## Required work
Reproduce every line of the material below verbatim, with nothing changed.

Text and item location entries:

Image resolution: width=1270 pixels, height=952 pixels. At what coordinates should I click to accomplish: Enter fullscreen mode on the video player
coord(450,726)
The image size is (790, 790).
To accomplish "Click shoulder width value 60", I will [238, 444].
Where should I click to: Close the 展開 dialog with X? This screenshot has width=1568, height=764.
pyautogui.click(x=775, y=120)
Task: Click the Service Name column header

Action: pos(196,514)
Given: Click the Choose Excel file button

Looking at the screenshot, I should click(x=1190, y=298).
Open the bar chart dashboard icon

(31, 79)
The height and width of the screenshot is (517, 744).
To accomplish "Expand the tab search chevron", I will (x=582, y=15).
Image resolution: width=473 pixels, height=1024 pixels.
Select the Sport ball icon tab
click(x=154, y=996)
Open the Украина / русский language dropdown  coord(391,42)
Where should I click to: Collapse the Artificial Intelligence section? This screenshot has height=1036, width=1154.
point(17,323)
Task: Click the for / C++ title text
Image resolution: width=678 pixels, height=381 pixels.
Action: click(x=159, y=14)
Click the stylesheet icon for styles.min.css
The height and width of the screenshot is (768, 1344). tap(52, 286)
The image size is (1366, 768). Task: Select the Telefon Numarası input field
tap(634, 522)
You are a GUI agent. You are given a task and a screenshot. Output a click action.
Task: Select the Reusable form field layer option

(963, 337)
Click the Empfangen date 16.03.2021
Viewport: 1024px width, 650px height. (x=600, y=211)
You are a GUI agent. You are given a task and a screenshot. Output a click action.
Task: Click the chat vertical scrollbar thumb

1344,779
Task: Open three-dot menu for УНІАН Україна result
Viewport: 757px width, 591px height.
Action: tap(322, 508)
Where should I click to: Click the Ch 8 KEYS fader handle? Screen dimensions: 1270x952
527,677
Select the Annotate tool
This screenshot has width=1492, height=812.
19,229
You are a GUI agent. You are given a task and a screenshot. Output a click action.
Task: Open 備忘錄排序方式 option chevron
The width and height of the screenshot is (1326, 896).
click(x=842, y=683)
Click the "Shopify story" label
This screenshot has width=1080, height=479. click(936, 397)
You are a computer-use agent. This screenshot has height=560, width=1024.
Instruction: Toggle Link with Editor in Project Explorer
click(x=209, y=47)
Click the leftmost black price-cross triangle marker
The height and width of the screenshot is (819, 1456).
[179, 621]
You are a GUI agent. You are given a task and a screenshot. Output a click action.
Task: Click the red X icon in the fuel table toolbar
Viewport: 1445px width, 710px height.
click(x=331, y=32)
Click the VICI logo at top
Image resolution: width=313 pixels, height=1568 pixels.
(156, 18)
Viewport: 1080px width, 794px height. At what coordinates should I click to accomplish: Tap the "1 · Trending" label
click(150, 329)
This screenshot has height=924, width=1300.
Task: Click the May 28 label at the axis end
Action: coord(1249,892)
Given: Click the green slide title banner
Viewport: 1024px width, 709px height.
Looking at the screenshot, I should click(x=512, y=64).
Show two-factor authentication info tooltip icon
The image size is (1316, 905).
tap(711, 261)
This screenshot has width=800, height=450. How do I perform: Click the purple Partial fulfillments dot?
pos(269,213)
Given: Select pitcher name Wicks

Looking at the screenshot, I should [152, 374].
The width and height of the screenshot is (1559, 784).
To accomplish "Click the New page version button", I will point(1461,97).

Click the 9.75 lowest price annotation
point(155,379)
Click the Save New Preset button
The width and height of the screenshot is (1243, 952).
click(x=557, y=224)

## Answer to the task
Image resolution: width=1270 pixels, height=952 pixels. At what coordinates should I click to accomplish: Enter fullscreen mode on the video player
coord(450,726)
The image size is (790, 790).
To accomplish "Click shoulder width value 60", I will [238, 444].
Where should I click to: Close the 展開 dialog with X? This screenshot has width=1568, height=764.
pyautogui.click(x=775, y=120)
Task: Click the Service Name column header

Action: pos(196,514)
Given: Click the Choose Excel file button

Looking at the screenshot, I should click(x=1190, y=298).
Open the bar chart dashboard icon

(31, 79)
The height and width of the screenshot is (517, 744).
To accomplish "Expand the tab search chevron", I will (x=582, y=15).
Image resolution: width=473 pixels, height=1024 pixels.
Select the Sport ball icon tab
click(x=154, y=996)
Open the Украина / русский language dropdown  coord(391,42)
Where should I click to: Collapse the Artificial Intelligence section? This screenshot has height=1036, width=1154.
point(17,323)
Task: Click the for / C++ title text
Image resolution: width=678 pixels, height=381 pixels.
Action: click(x=159, y=14)
Click the stylesheet icon for styles.min.css
The height and width of the screenshot is (768, 1344). tap(52, 286)
The image size is (1366, 768). Task: Select the Telefon Numarası input field
tap(634, 522)
You are a GUI agent. You are given a task and a screenshot. Output a click action.
Task: Select the Reusable form field layer option

(963, 337)
Click the Empfangen date 16.03.2021
Viewport: 1024px width, 650px height. (x=600, y=211)
You are a GUI agent. You are given a task and a screenshot. Output a click action.
Task: Click the chat vertical scrollbar thumb

1344,779
Task: Open three-dot menu for УНІАН Україна result
Viewport: 757px width, 591px height.
Action: tap(322, 508)
Where should I click to: Click the Ch 8 KEYS fader handle? Screen dimensions: 1270x952
527,677
Select the Annotate tool
This screenshot has width=1492, height=812.
19,229
You are a GUI agent. You are given a task and a screenshot. Output a click action.
Task: Open 備忘錄排序方式 option chevron
The width and height of the screenshot is (1326, 896).
click(x=842, y=683)
Click the "Shopify story" label
This screenshot has width=1080, height=479. click(936, 397)
You are a computer-use agent. This screenshot has height=560, width=1024.
Instruction: Toggle Link with Editor in Project Explorer
click(x=209, y=47)
Click the leftmost black price-cross triangle marker
The height and width of the screenshot is (819, 1456).
[179, 621]
You are a GUI agent. You are given a task and a screenshot. Output a click action.
Task: Click the red X icon in the fuel table toolbar
Viewport: 1445px width, 710px height.
click(x=331, y=32)
Click the VICI logo at top
Image resolution: width=313 pixels, height=1568 pixels.
(156, 18)
Viewport: 1080px width, 794px height. At what coordinates should I click to accomplish: Tap the "1 · Trending" label
click(150, 329)
This screenshot has height=924, width=1300.
Task: Click the May 28 label at the axis end
Action: coord(1249,892)
Given: Click the green slide title banner
Viewport: 1024px width, 709px height.
Looking at the screenshot, I should click(x=512, y=64).
Show two-factor authentication info tooltip icon
The image size is (1316, 905).
tap(711, 261)
This screenshot has width=800, height=450. How do I perform: Click the purple Partial fulfillments dot?
pos(269,213)
Given: Select pitcher name Wicks

Looking at the screenshot, I should [152, 374].
The width and height of the screenshot is (1559, 784).
To accomplish "Click the New page version button", I will point(1461,97).

Click the 9.75 lowest price annotation
point(155,379)
Click the Save New Preset button
The width and height of the screenshot is (1243, 952).
click(x=557, y=224)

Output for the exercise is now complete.